# [Tarea]
Indica qué partido es, según el texto sobre Peña Nieto y el populismo, históricamente el padre institucional del populismo en México.

# [Texto proporcionado]
——————

Peña Nieto tiene razón en algo: gobernar no es sencillo porque no existen soluciones mágicas. Aquellos gobernantes que dicen tener la receta para generar bienestar social, generalmente basan sus propuestas en falacias tanto económicas como políticas, por lo que tienen que recurrir a su carisma, la promesa siempre incumplida de un futuro inmediato mucho más alentador, represión, sistemas de movilización masiva artificial y simulación, para poder mantenerse en el poder.
Sin embargo, la reciente bandera antipopulista de Peña Nieto no termina de cuadrar a los ojos de los ciudadanos, quienes no olvidamos que la campaña mediática que lo catapultó a la presidencia se basó principalmente en su apariencia física, su peinado de moda o su romance con una conocida actriz de telenovelas, así como tampoco podemos ignorar que el partido del que forma parte, el PRI, es históricamente el padre institucional del populismo en México.
Pareciera ser que su cruzada contra el populismo es fruto más de una coyuntura política y parte de una estrategia mediática que realmente de su convicción o creencias socioeconómicas.
Todo parecía indicar que el escenario era perfecto para que Obama secundara las declaraciones del presidente mexicano, sin embargo, para sorpresa de todos, afirmó que no estaba de acuerdo con el uso del término “populismo” que Peña Nieto estaba proponiendo.

——————

# [Extracto de datos]
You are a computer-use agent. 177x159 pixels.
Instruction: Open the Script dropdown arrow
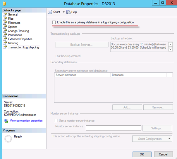coord(63,12)
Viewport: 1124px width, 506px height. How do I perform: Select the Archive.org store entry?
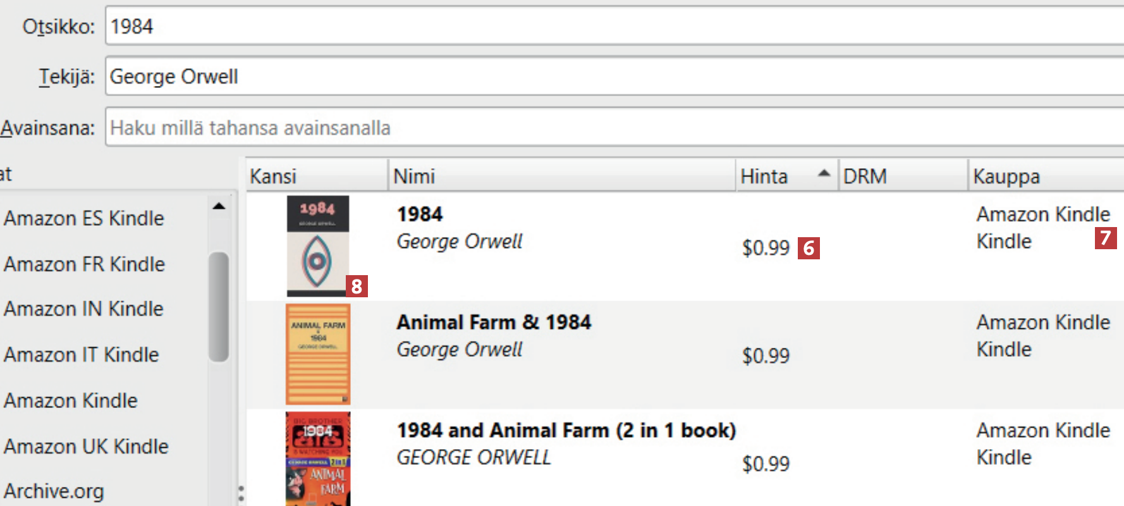(54, 491)
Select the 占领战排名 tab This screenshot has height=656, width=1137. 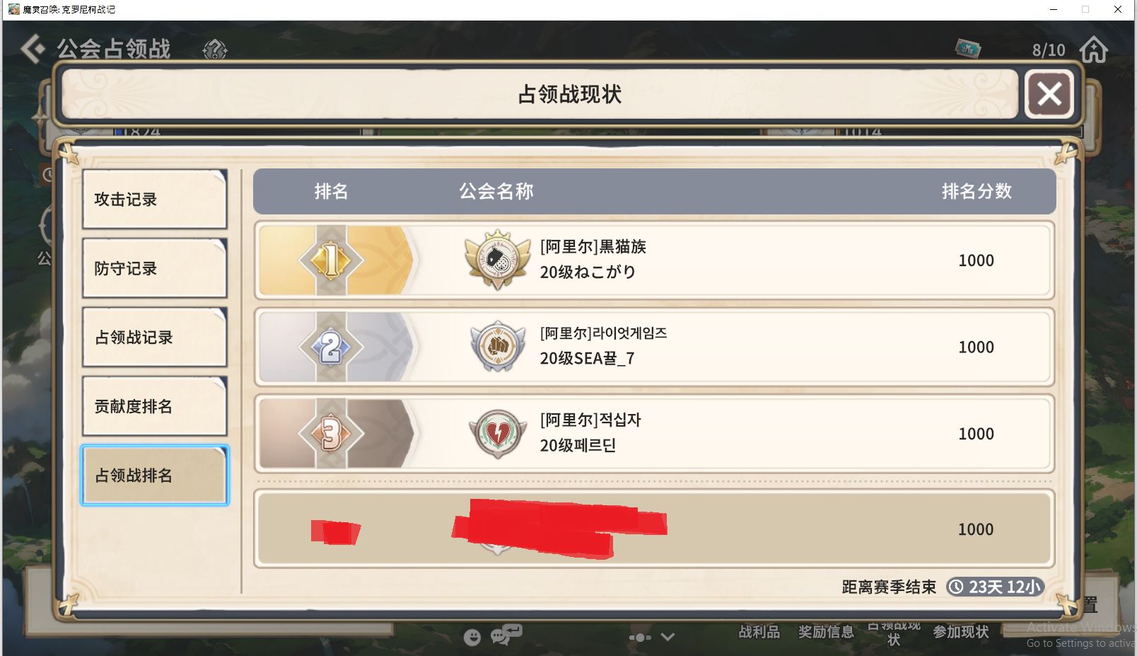(155, 475)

——————

# [Respuesta escrita]
El PRI.